WQEL
- Bucyrus, Ohio; United States;
- Broadcast area: Mid-Ohio region
- Frequency: 92.7 MHz
- Branding: Q92.7

Programming
- Format: Classic rock
- Affiliations: United Stations Radio Network; Westwood One; Cleveland Guardians Radio Network; Ohio State Sports Network;

Ownership
- Owner: Saga Communications; (Franklin Communications, Inc.);
- Sister stations: WBCO

History
- First air date: 1964 (as WBCO-FM)
- Former call signs: WBCO-FM (1964–1978); WBCQ (1978–1987);

Technical information
- Licensing authority: FCC
- Facility ID: 7112
- Class: A
- ERP: 3,000 watts
- HAAT: 93 meters (305 ft)
- Transmitter coordinates: 40°45′49.00″N 82°56′0.00″W﻿ / ﻿40.7636111°N 82.9333333°W

Links
- Public license information: Public file; LMS;
- Webcast: Listen Live
- Website: wqel.com

= WQEL =

Radio station in Bucyrus, Ohio

WQEL (92.7 FM) is a radio station broadcasting a classic rock format.
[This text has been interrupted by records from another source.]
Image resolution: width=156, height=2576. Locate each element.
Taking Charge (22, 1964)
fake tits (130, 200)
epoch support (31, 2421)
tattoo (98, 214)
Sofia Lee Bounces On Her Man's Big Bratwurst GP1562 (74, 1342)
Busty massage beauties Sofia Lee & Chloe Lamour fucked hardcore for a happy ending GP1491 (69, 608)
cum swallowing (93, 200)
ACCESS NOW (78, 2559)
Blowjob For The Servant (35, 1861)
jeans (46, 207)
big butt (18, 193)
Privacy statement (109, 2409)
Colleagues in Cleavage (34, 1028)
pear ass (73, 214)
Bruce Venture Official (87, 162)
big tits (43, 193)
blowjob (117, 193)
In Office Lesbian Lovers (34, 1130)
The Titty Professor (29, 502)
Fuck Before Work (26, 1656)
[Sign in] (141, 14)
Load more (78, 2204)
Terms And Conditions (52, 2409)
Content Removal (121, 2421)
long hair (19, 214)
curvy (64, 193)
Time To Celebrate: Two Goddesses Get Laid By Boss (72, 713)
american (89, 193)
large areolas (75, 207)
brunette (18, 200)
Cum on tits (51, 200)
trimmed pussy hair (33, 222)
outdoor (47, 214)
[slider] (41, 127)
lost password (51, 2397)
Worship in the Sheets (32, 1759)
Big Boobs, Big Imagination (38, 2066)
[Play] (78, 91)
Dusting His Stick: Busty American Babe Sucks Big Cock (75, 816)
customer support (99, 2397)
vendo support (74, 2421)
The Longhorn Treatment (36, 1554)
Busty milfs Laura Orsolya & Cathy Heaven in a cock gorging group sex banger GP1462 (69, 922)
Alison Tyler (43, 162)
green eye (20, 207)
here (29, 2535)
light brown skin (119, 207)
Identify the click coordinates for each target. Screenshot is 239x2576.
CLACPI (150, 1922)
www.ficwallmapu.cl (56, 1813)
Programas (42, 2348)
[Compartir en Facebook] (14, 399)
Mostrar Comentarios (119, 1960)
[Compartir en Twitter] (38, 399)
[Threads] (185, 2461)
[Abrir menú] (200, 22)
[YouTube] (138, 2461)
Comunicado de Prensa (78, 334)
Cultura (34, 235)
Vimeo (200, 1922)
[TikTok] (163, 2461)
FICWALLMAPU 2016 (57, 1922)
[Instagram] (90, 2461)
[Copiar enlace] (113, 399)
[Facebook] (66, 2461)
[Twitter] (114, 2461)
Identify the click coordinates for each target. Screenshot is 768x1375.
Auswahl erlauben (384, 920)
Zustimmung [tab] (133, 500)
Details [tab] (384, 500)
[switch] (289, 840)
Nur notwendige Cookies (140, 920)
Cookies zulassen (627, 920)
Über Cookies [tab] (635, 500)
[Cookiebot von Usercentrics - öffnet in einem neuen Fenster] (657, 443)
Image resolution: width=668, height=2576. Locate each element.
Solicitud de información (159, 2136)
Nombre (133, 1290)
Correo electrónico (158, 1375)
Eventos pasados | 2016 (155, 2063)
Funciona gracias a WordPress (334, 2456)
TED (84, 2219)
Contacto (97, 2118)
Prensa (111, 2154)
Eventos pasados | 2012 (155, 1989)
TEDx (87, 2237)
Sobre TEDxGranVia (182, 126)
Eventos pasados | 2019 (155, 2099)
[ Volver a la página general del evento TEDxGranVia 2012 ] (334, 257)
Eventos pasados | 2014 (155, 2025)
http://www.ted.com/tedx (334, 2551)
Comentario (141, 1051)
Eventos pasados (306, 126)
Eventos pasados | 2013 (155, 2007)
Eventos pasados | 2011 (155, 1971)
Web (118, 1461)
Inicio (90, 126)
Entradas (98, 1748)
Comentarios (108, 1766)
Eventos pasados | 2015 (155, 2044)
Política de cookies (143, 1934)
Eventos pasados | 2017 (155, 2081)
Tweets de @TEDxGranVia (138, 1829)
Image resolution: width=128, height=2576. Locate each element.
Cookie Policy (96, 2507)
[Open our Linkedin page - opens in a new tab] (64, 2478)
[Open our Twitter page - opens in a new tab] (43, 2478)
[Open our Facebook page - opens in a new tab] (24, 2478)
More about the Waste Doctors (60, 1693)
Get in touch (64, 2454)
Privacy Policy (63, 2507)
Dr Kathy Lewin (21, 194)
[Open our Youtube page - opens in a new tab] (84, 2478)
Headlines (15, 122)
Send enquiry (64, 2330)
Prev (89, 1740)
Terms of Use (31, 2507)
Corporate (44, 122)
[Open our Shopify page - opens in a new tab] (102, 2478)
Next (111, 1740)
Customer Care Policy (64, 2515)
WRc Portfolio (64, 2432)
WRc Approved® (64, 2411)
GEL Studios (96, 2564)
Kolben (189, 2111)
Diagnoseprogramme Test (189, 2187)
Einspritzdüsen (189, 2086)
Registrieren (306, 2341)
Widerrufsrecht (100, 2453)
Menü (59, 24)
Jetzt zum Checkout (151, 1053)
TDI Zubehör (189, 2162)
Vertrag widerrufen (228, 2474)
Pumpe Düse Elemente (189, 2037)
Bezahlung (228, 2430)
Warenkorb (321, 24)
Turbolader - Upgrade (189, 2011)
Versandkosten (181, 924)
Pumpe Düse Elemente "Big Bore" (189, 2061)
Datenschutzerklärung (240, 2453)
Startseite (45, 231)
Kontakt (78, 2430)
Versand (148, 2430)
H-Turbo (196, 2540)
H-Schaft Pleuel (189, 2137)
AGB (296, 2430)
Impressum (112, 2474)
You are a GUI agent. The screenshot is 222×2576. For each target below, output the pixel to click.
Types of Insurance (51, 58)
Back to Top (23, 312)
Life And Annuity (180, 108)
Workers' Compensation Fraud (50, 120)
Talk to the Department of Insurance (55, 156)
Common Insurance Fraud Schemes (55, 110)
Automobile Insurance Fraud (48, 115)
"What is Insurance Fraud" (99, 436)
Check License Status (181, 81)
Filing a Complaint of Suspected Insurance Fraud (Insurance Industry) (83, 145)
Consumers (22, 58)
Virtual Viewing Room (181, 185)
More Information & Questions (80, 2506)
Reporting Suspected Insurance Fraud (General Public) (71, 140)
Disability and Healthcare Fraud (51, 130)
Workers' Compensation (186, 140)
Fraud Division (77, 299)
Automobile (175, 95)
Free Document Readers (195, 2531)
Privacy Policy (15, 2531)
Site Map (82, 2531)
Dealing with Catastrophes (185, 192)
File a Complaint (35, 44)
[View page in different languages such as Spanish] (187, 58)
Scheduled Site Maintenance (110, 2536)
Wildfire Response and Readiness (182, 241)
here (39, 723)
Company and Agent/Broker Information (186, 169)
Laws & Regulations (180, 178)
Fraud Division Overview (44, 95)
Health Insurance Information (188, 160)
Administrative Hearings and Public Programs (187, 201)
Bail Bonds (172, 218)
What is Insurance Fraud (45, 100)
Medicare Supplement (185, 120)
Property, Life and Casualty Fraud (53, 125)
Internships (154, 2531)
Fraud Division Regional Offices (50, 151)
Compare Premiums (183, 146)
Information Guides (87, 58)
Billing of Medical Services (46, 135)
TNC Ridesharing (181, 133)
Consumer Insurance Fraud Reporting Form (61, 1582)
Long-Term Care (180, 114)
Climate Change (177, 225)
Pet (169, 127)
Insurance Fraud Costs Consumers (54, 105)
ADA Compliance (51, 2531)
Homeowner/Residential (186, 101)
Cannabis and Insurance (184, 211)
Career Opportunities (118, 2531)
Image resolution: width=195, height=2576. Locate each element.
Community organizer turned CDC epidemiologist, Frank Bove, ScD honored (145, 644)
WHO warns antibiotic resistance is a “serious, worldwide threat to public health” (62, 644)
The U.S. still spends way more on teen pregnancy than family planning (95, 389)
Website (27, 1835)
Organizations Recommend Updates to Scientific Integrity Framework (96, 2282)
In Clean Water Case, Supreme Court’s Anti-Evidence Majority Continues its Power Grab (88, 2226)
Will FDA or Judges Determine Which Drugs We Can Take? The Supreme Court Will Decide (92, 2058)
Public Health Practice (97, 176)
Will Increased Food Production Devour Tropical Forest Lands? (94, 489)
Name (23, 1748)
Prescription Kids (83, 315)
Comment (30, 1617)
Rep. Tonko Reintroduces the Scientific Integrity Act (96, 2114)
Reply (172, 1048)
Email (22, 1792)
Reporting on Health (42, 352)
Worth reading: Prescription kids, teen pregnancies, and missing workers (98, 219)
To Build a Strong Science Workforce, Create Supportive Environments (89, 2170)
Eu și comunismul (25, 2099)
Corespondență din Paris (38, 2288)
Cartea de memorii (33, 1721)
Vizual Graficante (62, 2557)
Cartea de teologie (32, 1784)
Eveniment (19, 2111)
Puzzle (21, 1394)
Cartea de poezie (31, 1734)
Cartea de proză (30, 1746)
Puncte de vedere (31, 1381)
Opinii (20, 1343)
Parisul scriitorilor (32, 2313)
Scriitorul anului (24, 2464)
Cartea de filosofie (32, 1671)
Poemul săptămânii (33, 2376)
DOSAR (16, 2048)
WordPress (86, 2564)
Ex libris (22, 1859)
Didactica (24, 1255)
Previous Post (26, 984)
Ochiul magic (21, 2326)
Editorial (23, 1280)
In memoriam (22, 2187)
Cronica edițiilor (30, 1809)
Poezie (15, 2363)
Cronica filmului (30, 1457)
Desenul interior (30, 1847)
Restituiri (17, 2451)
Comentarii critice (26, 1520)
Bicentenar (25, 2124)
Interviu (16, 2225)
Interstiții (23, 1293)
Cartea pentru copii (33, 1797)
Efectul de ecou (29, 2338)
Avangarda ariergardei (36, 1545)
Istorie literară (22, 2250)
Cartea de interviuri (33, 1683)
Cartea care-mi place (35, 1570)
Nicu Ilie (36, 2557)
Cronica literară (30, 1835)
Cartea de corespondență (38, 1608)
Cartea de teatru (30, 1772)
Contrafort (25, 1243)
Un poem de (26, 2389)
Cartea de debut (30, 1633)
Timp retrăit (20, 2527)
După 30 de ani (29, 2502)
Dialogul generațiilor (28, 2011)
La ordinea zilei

Licensed to Bucyrus, Ohio, United States, the station serves the Mid-Ohio region. The station is owned by Saga Communications under licensee Franklin Communications, and operates as part of its North central Ohio Media Group. It features programming from United Stations Radio Networks and Westwood One.

==History==
92.7 FM went on the air in 1964 as WBCO-FM, the sister station to WBCO. WBCO was founded in 1962 by Thomas P. & J. LaVonne Moore and Orville J. Sather as Brokensword Broadcasting Co. When the Moores and Sathers bought out the investors, it became Sa-Mor Stations. Full ownership was assumed by Tom and LaVonne following Orville's death. The stations were sold to Mike and Donna Laipply in 2001. the station was purchased by Scantland Broadcasting, then purchased by current Saga Communications.

The station was assigned call sign WBCQ on October 26, 1978. On August 16, 1987, the station changed its call sign to the current WQEL.